There’s a preconceived notion, it seems, that these things come as bolts from the blue, the fully-formed offspring of one mad genius or another. While that certainly has been the case sometimes, it’s not where most of the breakthrough innovations have come from. Those come from perfectly ordinary people, going about their perfectly ordinary lives. James Dyson set out to develop a new vacuum out of frustration with his own; Hailo was inspired by a scenario we all know well – standing on a corner in London, late and in need of a taxi, while the black cabs are two streets over looking for a fare. I know it’s no longer fashionable to reference Apple in these matters, but even iTunes, which was a total departure at the time, has very simple roots: people had lots of music, across lots of formats, and no simple way to access it all from one place. Voilà iTunes – your personal, comprehensive music catalogue, and later the iPod, the only portable music player you needed.

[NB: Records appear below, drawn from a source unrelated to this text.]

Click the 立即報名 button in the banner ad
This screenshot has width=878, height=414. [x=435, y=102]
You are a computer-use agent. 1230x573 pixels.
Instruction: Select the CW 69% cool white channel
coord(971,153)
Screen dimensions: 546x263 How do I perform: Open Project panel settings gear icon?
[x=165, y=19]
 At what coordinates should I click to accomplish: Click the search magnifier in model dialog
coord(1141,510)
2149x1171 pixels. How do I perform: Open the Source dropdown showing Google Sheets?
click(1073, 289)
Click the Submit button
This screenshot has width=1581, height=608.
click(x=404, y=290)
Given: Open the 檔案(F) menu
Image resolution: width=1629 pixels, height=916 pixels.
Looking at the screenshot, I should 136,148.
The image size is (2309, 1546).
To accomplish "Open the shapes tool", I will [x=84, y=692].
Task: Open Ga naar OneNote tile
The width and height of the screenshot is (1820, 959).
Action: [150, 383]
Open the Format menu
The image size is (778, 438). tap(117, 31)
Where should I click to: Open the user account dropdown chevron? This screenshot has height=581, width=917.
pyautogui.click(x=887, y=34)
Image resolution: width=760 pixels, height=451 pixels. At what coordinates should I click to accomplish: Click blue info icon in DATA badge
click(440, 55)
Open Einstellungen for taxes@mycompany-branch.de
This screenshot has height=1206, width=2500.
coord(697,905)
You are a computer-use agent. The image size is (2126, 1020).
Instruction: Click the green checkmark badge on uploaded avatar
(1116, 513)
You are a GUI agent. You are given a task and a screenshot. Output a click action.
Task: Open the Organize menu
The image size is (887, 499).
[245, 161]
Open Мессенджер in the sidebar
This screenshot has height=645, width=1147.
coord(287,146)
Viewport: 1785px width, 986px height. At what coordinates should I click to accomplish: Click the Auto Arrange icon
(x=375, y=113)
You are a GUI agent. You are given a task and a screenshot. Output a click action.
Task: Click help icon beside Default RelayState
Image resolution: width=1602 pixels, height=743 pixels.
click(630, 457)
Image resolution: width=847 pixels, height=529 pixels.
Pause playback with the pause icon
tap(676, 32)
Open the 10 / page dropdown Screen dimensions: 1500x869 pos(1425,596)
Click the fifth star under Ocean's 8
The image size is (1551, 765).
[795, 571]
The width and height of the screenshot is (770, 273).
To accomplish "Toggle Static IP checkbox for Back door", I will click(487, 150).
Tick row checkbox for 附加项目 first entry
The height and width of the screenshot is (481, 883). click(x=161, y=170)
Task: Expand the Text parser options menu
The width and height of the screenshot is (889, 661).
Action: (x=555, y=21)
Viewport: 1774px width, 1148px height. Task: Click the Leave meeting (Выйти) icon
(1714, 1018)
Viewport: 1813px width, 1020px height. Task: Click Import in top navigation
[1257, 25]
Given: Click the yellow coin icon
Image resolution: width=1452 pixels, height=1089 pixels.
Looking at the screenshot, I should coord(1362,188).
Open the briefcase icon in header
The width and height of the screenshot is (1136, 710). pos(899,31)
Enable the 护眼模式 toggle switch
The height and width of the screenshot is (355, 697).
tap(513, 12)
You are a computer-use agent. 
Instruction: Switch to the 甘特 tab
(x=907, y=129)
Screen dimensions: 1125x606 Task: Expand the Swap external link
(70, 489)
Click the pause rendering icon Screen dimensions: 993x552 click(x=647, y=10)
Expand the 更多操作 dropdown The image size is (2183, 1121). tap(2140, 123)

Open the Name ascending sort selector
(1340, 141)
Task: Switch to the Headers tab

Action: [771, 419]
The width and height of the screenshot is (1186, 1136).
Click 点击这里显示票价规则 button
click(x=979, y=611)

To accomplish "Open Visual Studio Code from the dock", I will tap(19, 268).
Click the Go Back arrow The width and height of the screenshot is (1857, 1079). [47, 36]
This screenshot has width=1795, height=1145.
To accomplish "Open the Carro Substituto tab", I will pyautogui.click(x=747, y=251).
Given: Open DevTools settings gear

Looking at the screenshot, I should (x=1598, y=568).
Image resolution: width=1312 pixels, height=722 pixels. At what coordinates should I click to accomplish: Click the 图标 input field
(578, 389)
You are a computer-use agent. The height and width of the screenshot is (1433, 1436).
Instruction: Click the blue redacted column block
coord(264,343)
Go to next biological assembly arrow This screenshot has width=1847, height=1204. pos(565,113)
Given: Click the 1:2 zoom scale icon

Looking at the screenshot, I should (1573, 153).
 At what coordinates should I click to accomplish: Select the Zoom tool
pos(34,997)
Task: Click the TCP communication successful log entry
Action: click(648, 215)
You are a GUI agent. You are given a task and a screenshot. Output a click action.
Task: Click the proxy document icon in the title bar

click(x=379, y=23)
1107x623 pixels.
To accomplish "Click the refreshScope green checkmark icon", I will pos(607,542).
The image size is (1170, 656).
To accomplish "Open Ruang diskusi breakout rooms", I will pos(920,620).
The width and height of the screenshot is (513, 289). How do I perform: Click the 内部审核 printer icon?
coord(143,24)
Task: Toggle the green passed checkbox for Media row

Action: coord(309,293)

The best businesses create a happy marriage between the needs of customers and an industry challenge. Spotify, for example, gives listeners access to an enormous volume of content, with discovery and sharing tools to distribute it across their networks – and gives musicians another way to get their music to new fans, and get paid for the music they create. This isn’t a new idea – circles of friends have been passing music to one another for as long as music has existed – but it’s a new way to do it in the digital space, and a way wherein everyone benefits.
Human problems need human solutions. And people will pay for what makes them happy: a great cup of coffee, a pair of shoes, dinner with someone awesome. And things that make life just a little bit easier are hugely valuable to us – making that new bit of music a little bit easier to find, reassurance while on the road that all is well at home, an intimate way to be connected with a loved one.
So how can you find the next opportunity space for your business, the next great product or service for your customers? Watch people. Pay attention. Next time you’re in the airport, or at the café, or in the grocery, spend a little more time looking around (and a little less time looking at your mobile), and I guarantee you’ll see opportunities to make life a little bit better.
Of course, there’s more to successful product development than that – there’s research and positioning, design and development, partnerships, marketing, iteration and evolution, customer support. But the ideas that start with people – with a real, observed, tangible human need – are the ones with the best chance at success. People are the heart of every system, and I try to honour that in every piece of work that I do.